TASK LIST:
**A)** For each statement below, say yes or no depending on whether the passage on prediction intervals agrees with it, and quote the exact words from the passage that decide it.
(i) The predict method returns an instance of scipy.stats.norm.
(ii) Gradient boosting is described as a parametric model.
(iii) The code snippet asks for an interval at a confidence level of 0.99.
**B)** Using the passage on prediction intervals, answer each question briefly.
(i) Which distribution is the likelihood assumed to follow?
(ii) What value is n set to in the code?
(iii) What values of alpha and beta are passed to BayesLinReg?
**C)** Carry on the passage on prediction intervals from the point where it stops.

PASSAGE SHOWN:
Prediction intervals

A nice property about Bayesian models is that they allow to quantify the uncertainty of predictions. In practical terms, the predict method of our implementation outputs a statistical distribution – to be precise, an instance of scipy.stats.norm. Therefore, we have access to an array of tools for free. For instance, we can use the interval method to obtain an interval in which it is likely that the prediction belongs. This interval, called the prediction interval, is a topic which confuses a lot of practitioners – including yours truly. I recommend reading this Wikipedia article to clarify your mind on the subject.

The thing to understand is that we’re using a parametric model, therefore the correctness of our prediction intervals is based on the assumption that the model choices we have made are valid. For instance, we are assuming that the likelihood follows a Gaussian distribution. Other models, such as gradient boosting, are non-parametric, and produce prediction intervals that are (almost) always reliable. Nonetheless, we can perform a visual check to see how reliable these prediction intervals actually are. To do so, we can check to see if the next target value is contained in the prediction interval. We can then calculate a running average of the amount of times where this occurs and display it along time. If we pick a confidence level of, say, 0.95, then we’re expecting to see around 95% of the predictions contained in the prediction interval. In the following snippet we’ll use the same sample method we used in the previous section.

np.random.seed(42)

model = BayesLinReg(n_features=2, alpha=1, beta=25)
pct_in_ci = 0
pct_in_ci_hist = []
n = 5_000

for i, (xi, yi) in enumerate(sample(n)):

    ci = model.predict(xi).interval(.95)
    in_ci = ci[0] < yi < ci[1]
    pct_in_ci += (in_ci - pct_in_ci) / (i + 1)  # online update of an average
    pct_in_ci_hist.append(pct_in_ci)

    model.learn(xi, yi)

fig, ax = plt.subplots(figsize=(9, 6))
ax.plot(range(n), pct_in_ci_hist)
ax.axhline(y=.95, color='red', linestyle='--')
ax.set_title('Quality of the prediction interval along time')
ax.set_xlabel('# of observed samples')
ax.set_ylabel('% of predictions in 95% prediction interval')
ax.set_ylim(.9, 1)
ax.grid()

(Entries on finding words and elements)

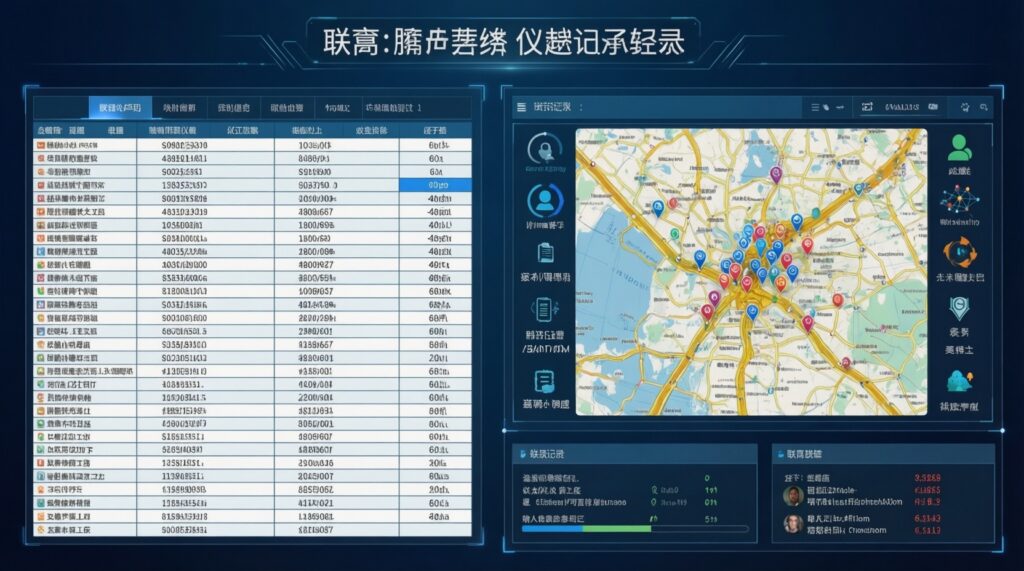Screen dimensions: 1024x571
Task: Open the cloud icon at bottom right sidebar
Action: (x=959, y=381)
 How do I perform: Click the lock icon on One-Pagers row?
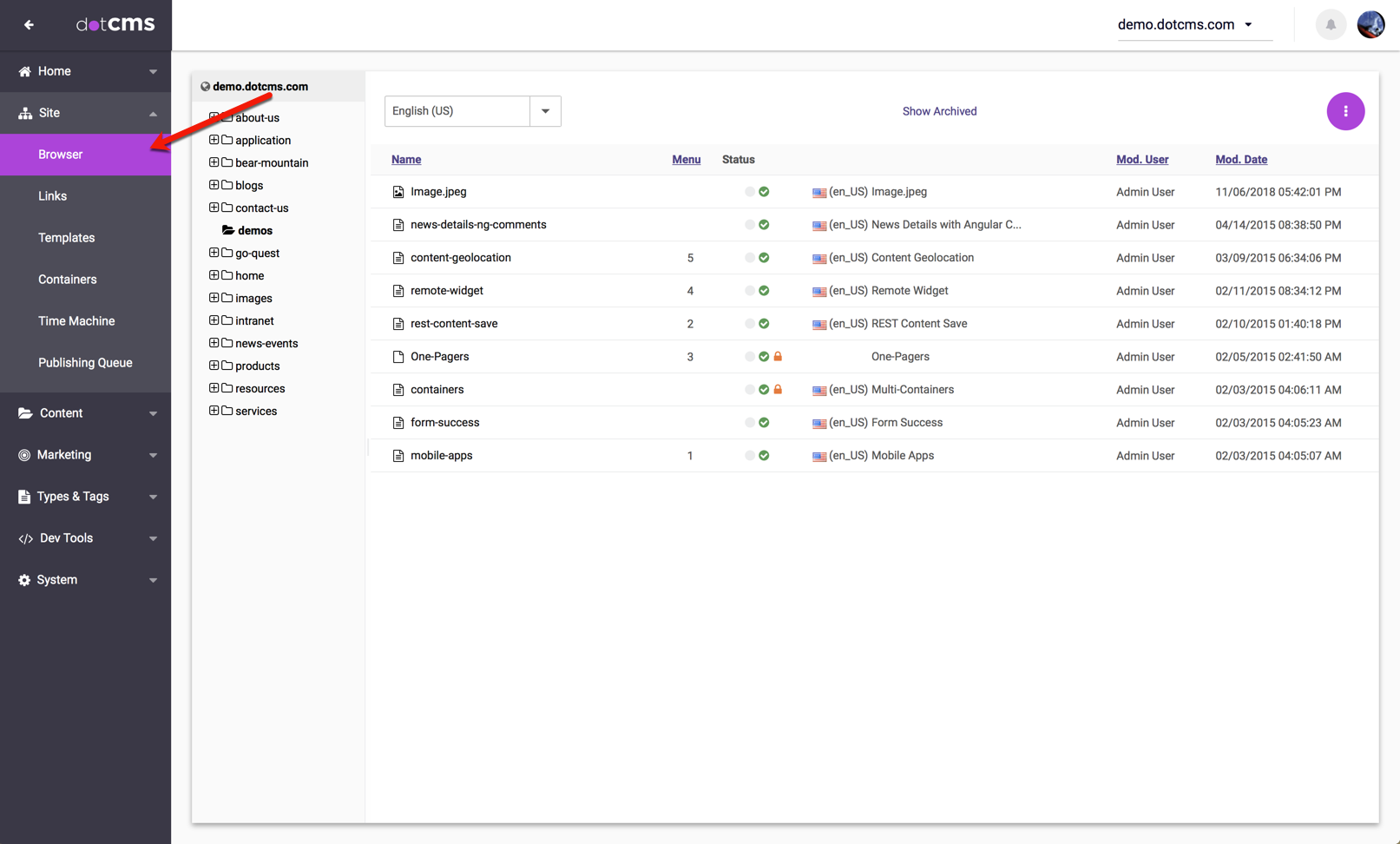coord(778,357)
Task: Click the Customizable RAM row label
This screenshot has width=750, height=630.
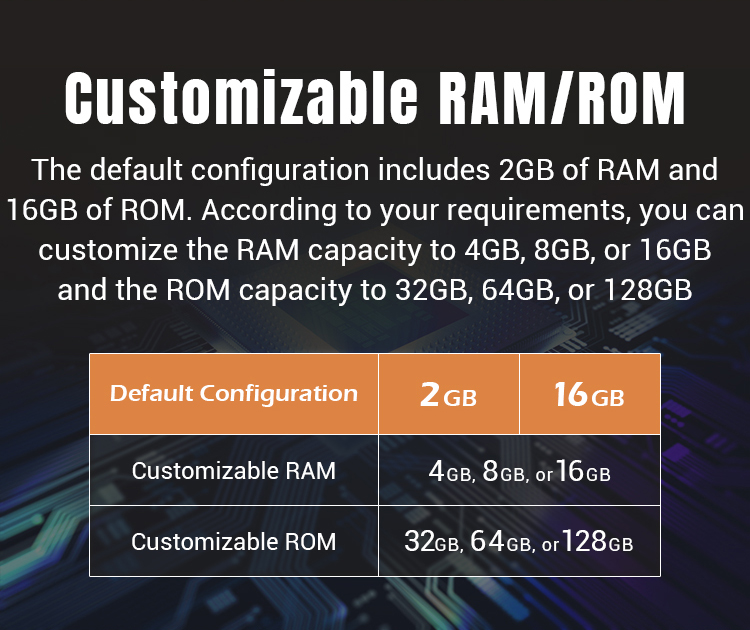Action: pos(234,471)
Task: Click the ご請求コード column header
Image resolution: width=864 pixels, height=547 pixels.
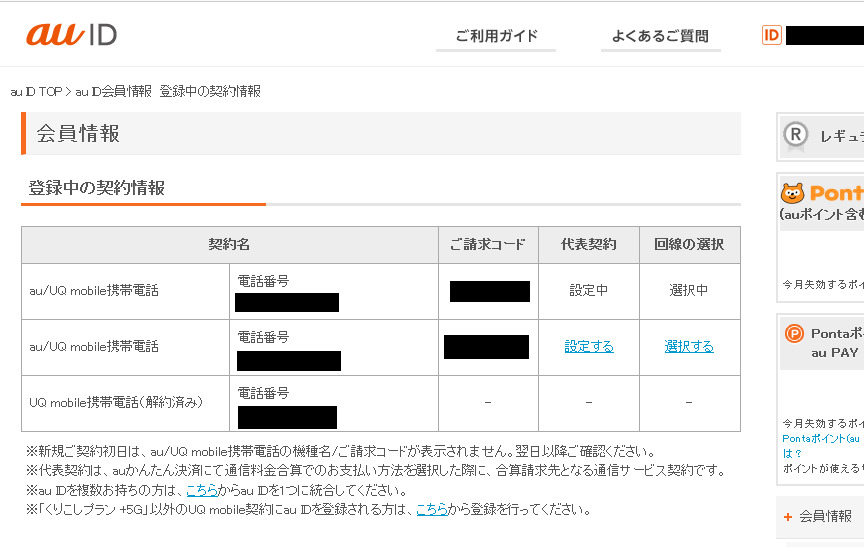Action: (488, 245)
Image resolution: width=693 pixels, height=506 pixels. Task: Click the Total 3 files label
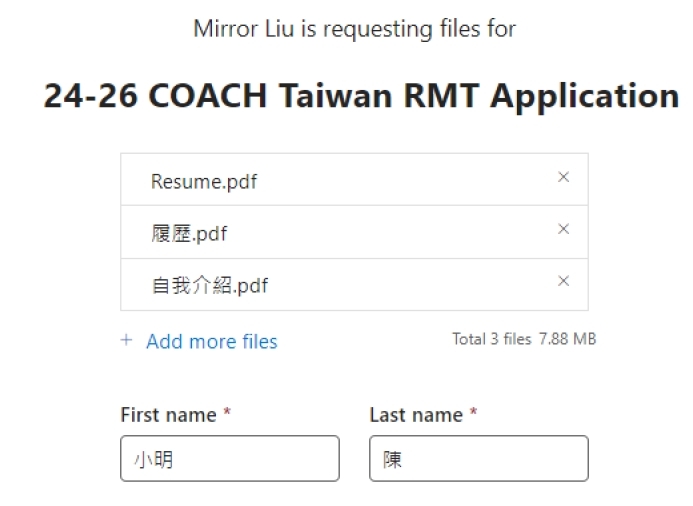coord(491,339)
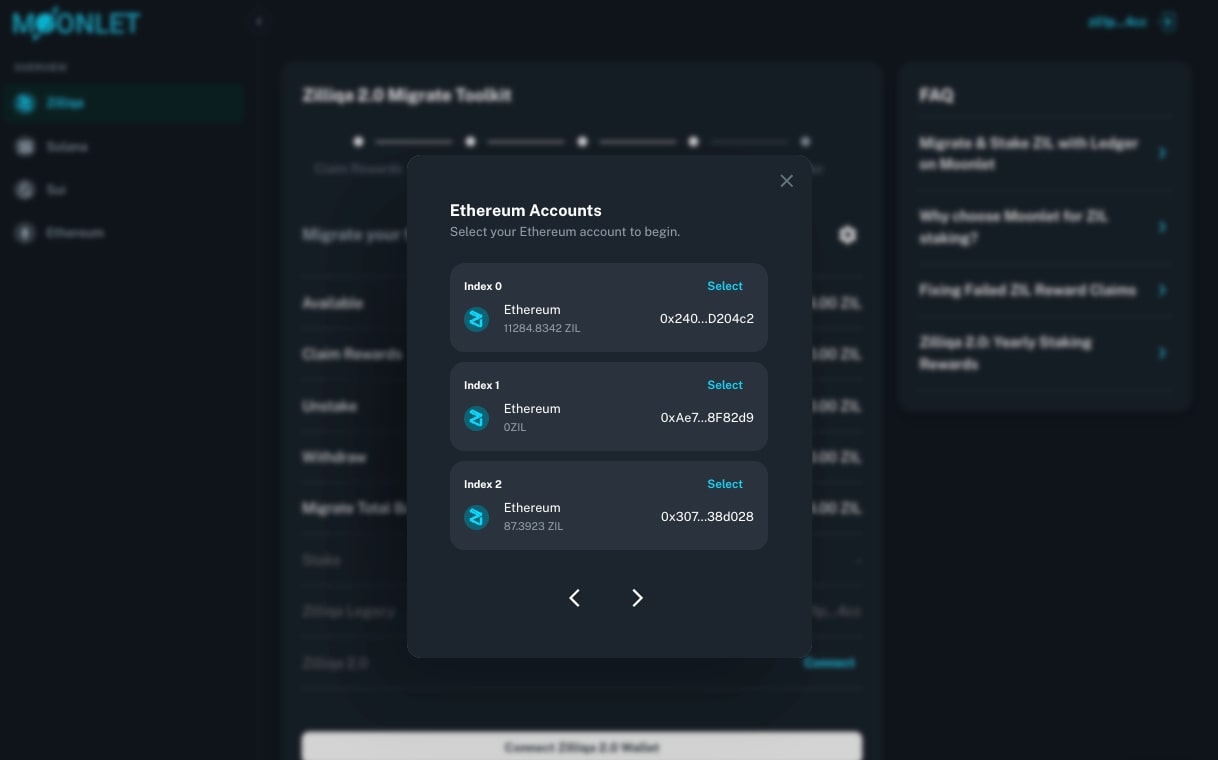Click the Zilliqa token icon for Index 1
Screen dimensions: 1218x760
coord(477,418)
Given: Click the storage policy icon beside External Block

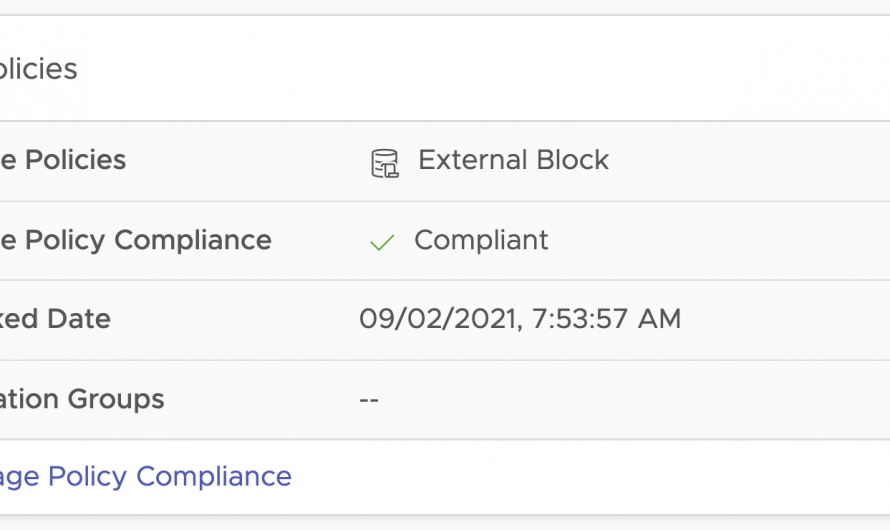Looking at the screenshot, I should tap(384, 162).
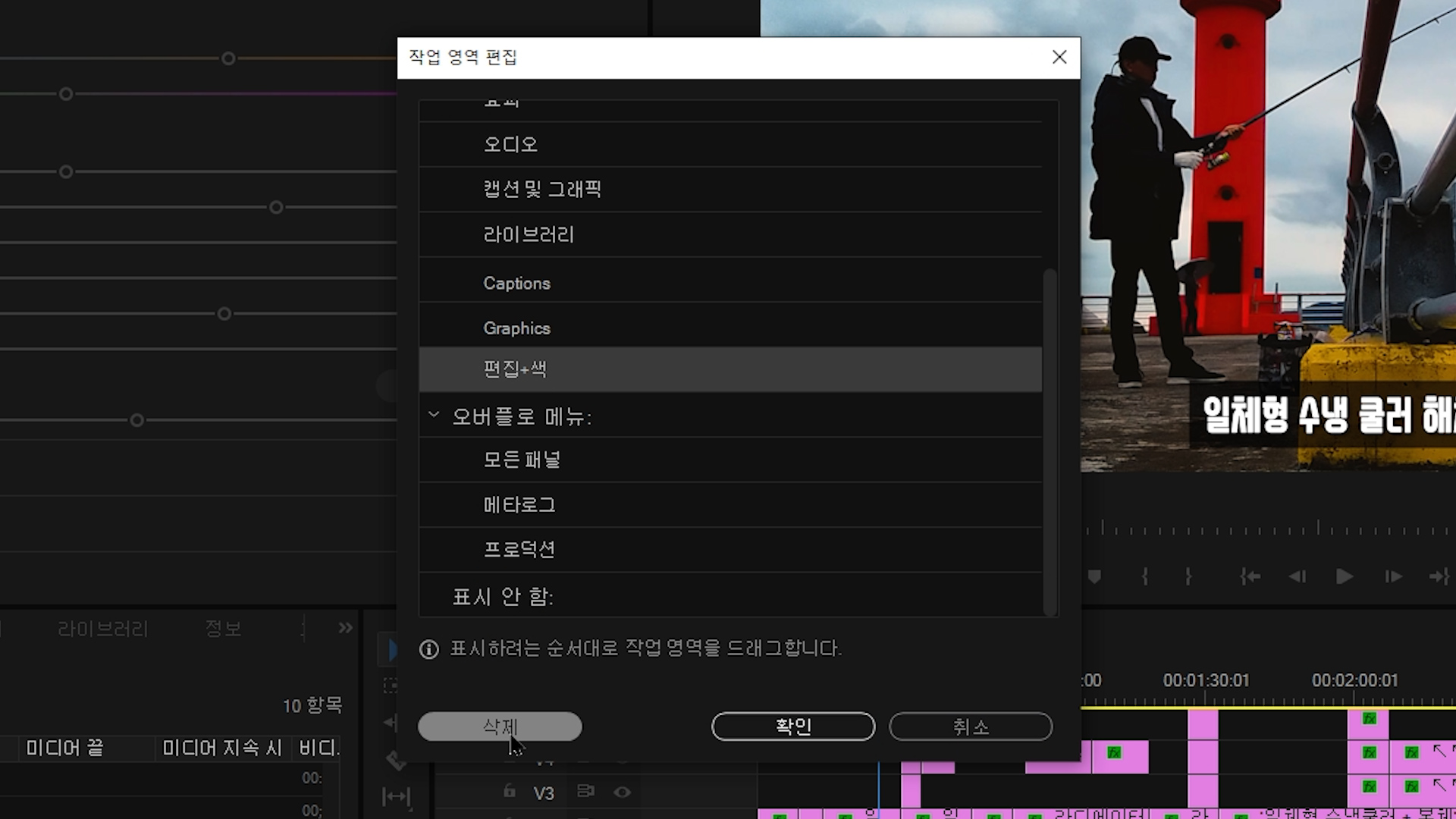
Task: Collapse the 오버플로 메뉴 section
Action: coord(434,415)
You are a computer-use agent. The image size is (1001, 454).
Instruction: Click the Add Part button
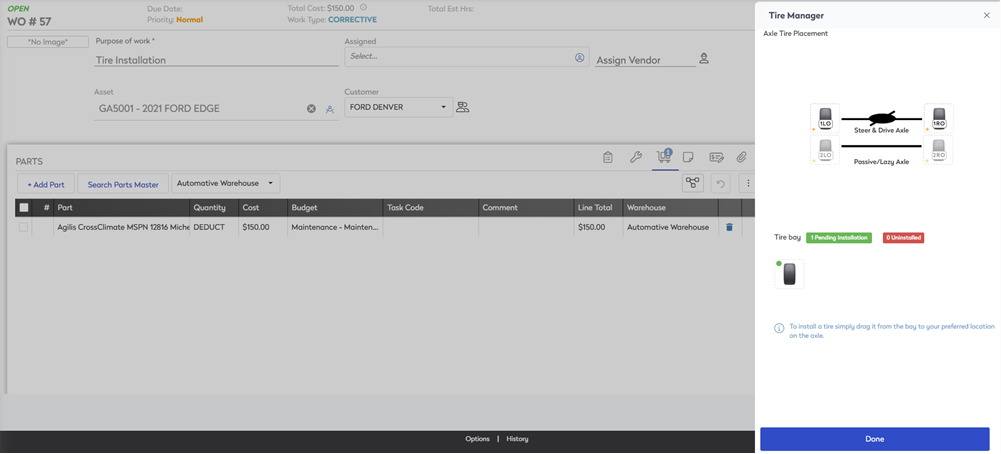pos(46,184)
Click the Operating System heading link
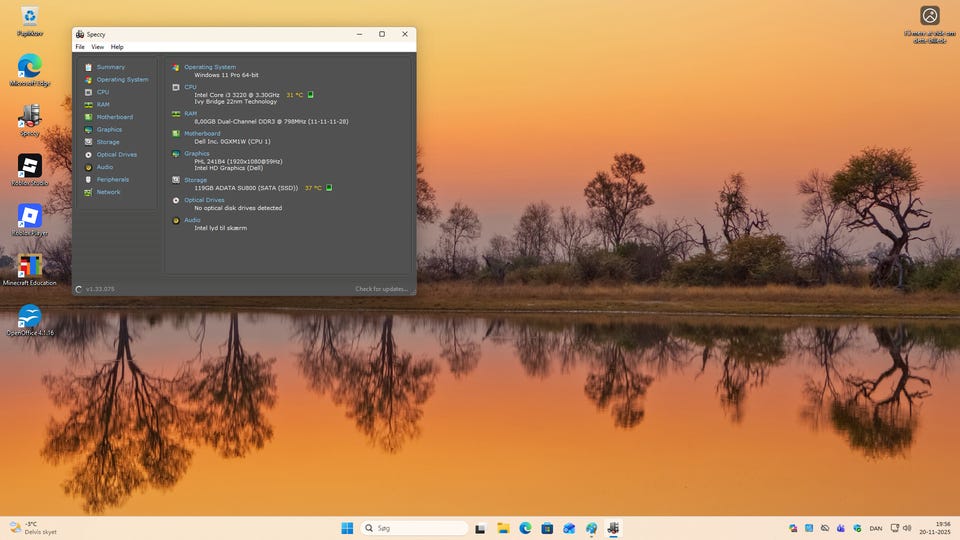The width and height of the screenshot is (960, 540). (210, 67)
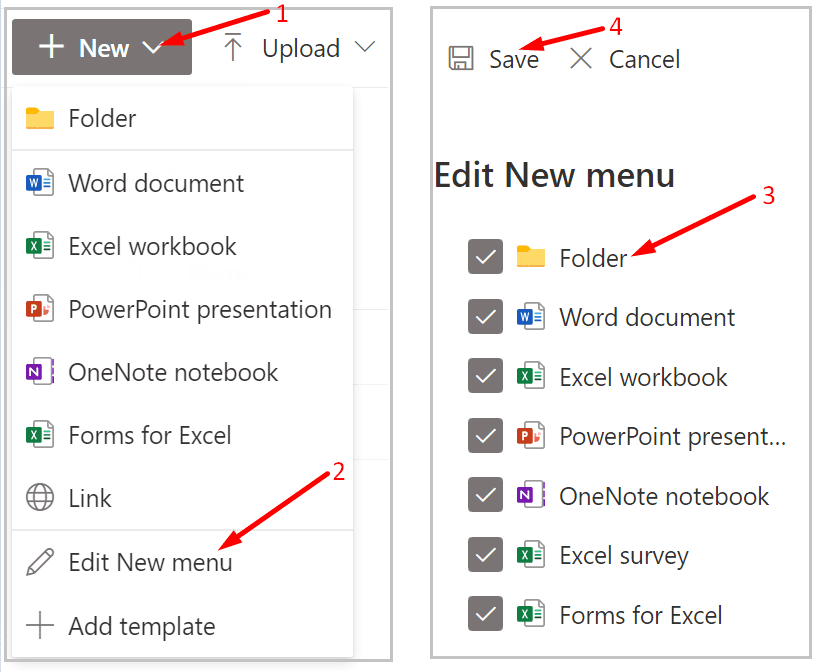Click the pencil icon beside Edit New menu
825x672 pixels.
pyautogui.click(x=38, y=562)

FINAL RESULTS:
**A)**
(i) Yes: "to be precise, an instance of scipy.stats.norm"
(ii) No: "Other models, such as gradient boosting, are non-parametric"
(iii) No: "ci = model.predict(xi).interval(.95)"

**B)**
(i) A Gaussian distribution
(ii) 5_000
(iii) alpha=1 and beta=25

**C)**
ci

This seems to be working quite well; then again the generated data follows a Gaussian distribution so this was expected. What happens if try the same thing on a real-world dataset? As a test I’ve done exactly this on the California housing dataset, which is a moderately large dataset.

X, y = datasets.fetch_california_housing(return_X_y=True)

model = BayesLinReg(n_features=X.shape[1], alpha=1, beta=5)
pct_in_ci = 0
pct_in_ci_hist = []

for i, (xi, yi) in enumerate(zip(X, y)):

    ci = model.predict(xi).interval(.95)
    in_ci = ci[0] < yi < ci[1]
    pct_in_ci += (in_ci - pct_in_ci) / (i + 1)  # online update of an average
    pct_in_ci_hist.append(pct_in_ci)

    model.learn(xi, yi)

fig, ax = plt.subplots(figsize=(9, 6))
ax.plot(range(len(X)), pct_in_ci_hist)
ax.axhline(y=.95, color='red', linestyle='--')
ax.set_title('Quality of the prediction interval along time')
ax.set_xlabel('# of observed samples')
ax.set_ylabel('% of predictions in 95% prediction interval')
ax.grid()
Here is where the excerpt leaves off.